* _What the task requires_
Consider the entries given below. Count the lines that include "computer" and give only the count.

○ ○ ○ ○ ○ ○ ○

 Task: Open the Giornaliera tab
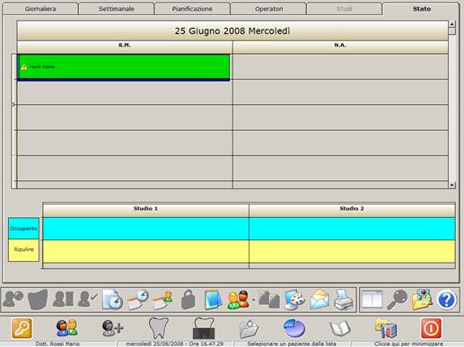40,9
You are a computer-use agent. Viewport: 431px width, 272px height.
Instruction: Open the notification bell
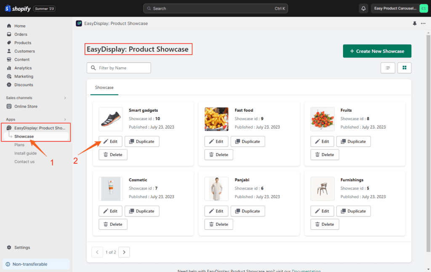363,8
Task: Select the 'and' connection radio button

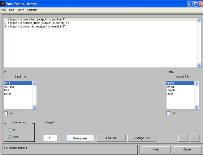Action: coord(10,136)
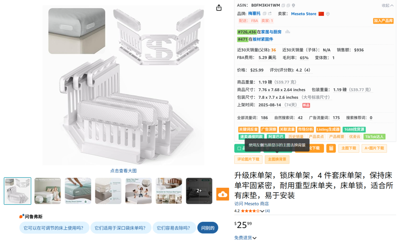The width and height of the screenshot is (399, 241).
Task: Open brand 梅塞托 in new window icon
Action: 270,14
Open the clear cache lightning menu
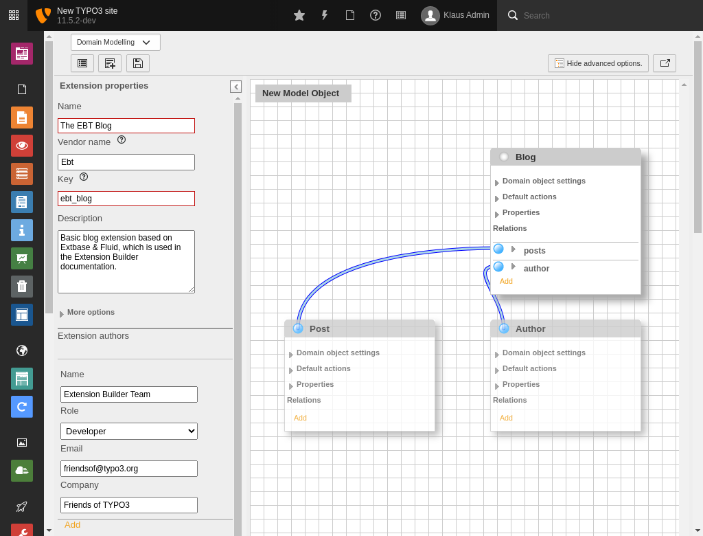Viewport: 703px width, 536px height. (324, 14)
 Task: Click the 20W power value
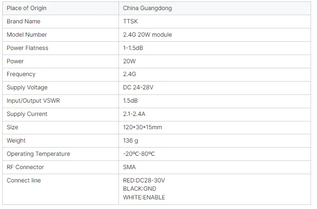point(129,61)
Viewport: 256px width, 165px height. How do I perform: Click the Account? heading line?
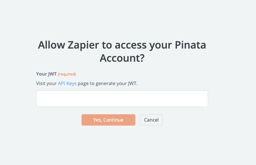pos(122,58)
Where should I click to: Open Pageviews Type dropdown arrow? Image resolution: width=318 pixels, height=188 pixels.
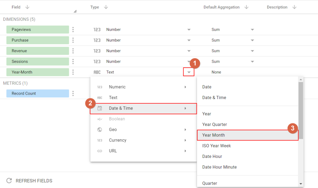(x=189, y=30)
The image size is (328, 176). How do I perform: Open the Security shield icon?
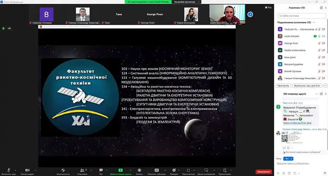(x=63, y=170)
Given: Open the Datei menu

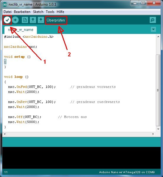Looking at the screenshot, I should tap(7, 12).
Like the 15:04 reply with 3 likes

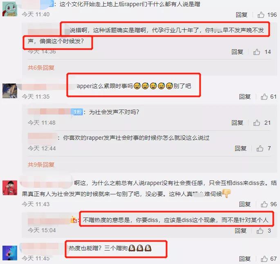[260, 231]
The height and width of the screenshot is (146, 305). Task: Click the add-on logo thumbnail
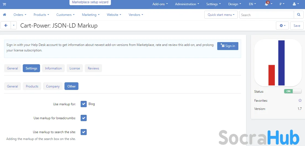tap(278, 63)
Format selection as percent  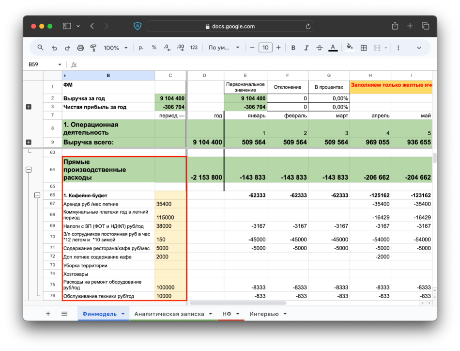154,48
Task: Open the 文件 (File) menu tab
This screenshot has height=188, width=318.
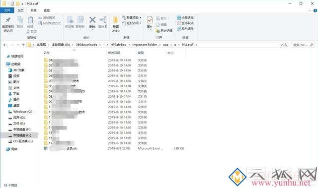Action: click(7, 10)
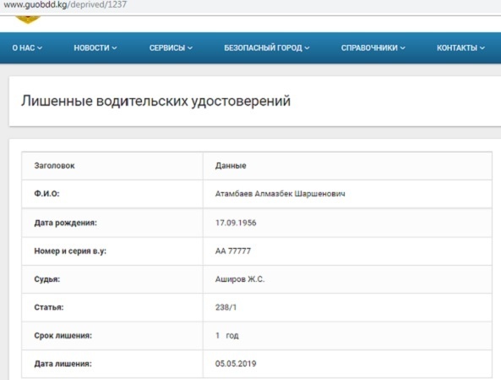501x380 pixels.
Task: Click the license number AA 77777
Action: pyautogui.click(x=233, y=251)
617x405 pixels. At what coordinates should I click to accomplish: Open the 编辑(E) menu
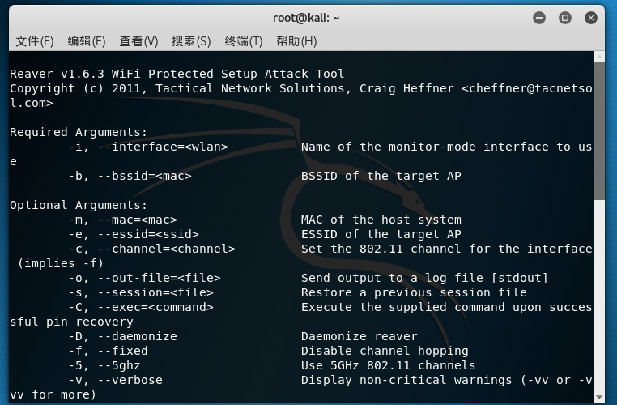pos(87,41)
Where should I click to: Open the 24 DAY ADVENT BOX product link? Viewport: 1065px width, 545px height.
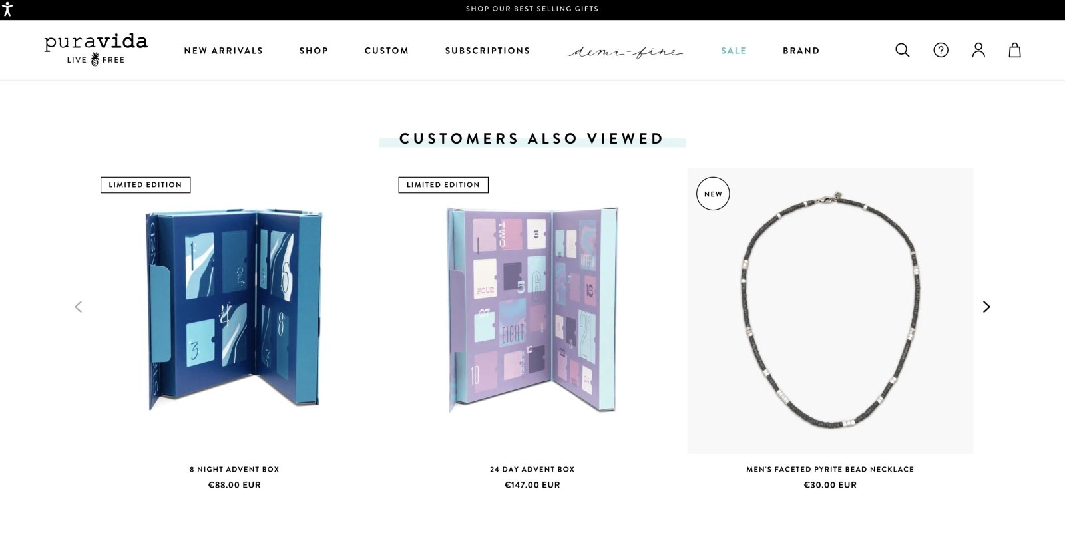coord(531,469)
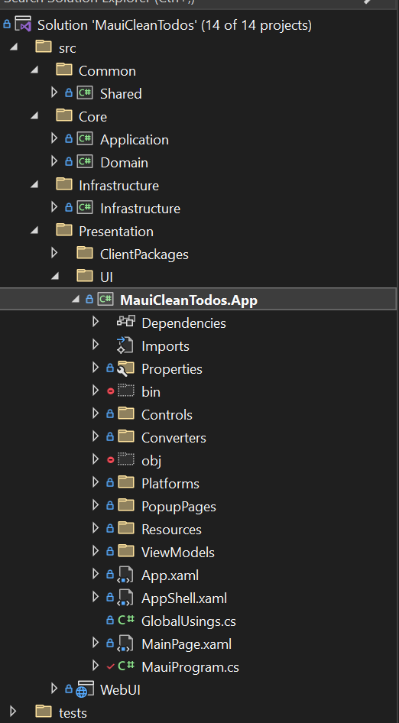
Task: Click the globe icon next to WebUI
Action: click(85, 690)
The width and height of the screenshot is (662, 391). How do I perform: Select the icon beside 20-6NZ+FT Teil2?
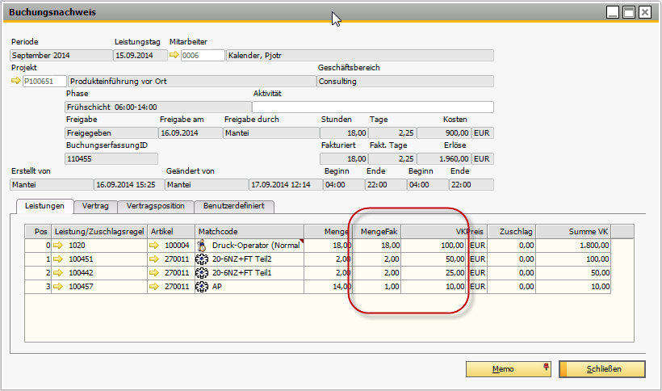coord(202,259)
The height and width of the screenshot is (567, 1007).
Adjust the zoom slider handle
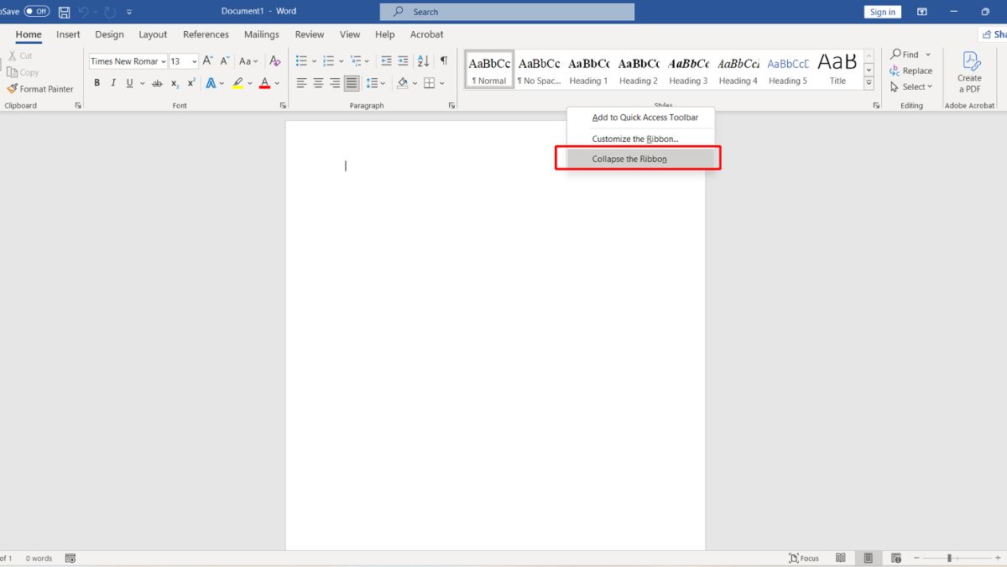pyautogui.click(x=949, y=558)
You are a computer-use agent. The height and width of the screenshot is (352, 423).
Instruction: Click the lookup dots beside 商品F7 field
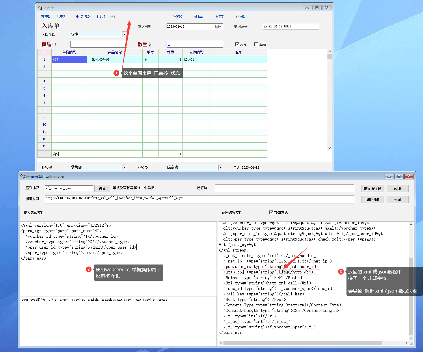pyautogui.click(x=131, y=45)
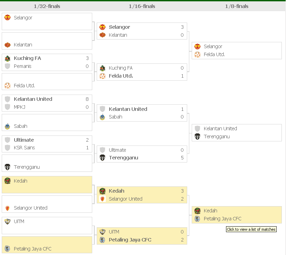Click the Kedah crest in 1/16-finals
Viewport: 286px width, 255px height.
point(102,191)
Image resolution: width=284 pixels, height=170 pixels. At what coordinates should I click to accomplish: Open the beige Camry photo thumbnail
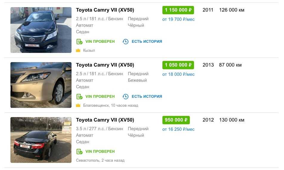pos(41,85)
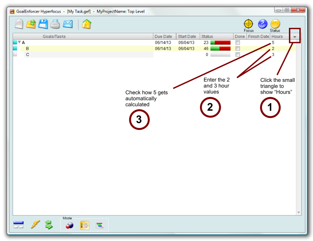Tick the Done checkbox for task B
313x241 pixels.
pyautogui.click(x=237, y=48)

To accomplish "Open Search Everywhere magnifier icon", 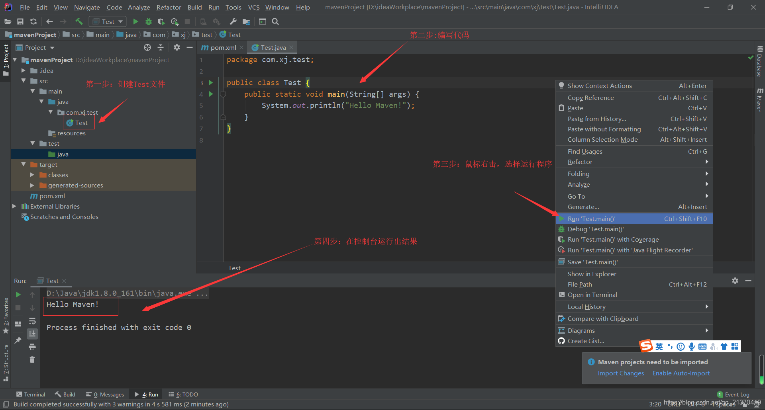I will (x=275, y=21).
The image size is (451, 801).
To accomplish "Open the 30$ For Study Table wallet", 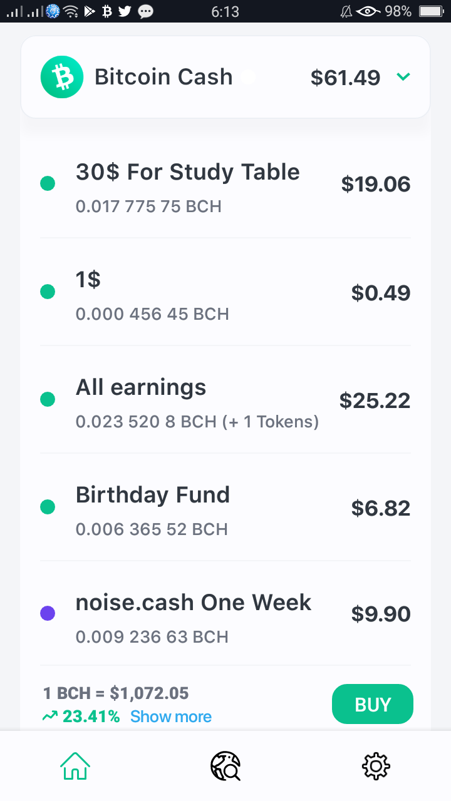I will click(x=226, y=185).
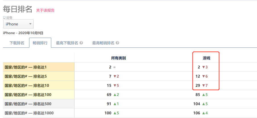Click the red down arrow in 游戏 排名达1 cell
Viewport: 257px width, 118px height.
pyautogui.click(x=203, y=67)
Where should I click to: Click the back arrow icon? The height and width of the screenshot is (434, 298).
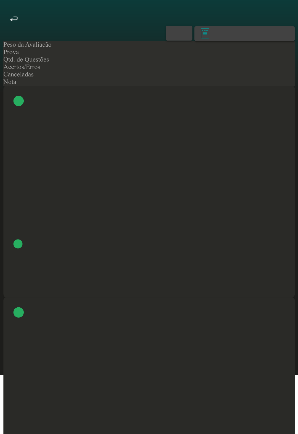14,19
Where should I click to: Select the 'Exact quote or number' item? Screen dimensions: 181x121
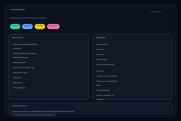pos(20,72)
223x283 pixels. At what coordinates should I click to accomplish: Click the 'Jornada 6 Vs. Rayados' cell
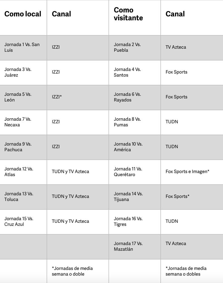tap(127, 97)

○ ○ ○ ○ ○ ○ ○

* _Response to this exercise_
2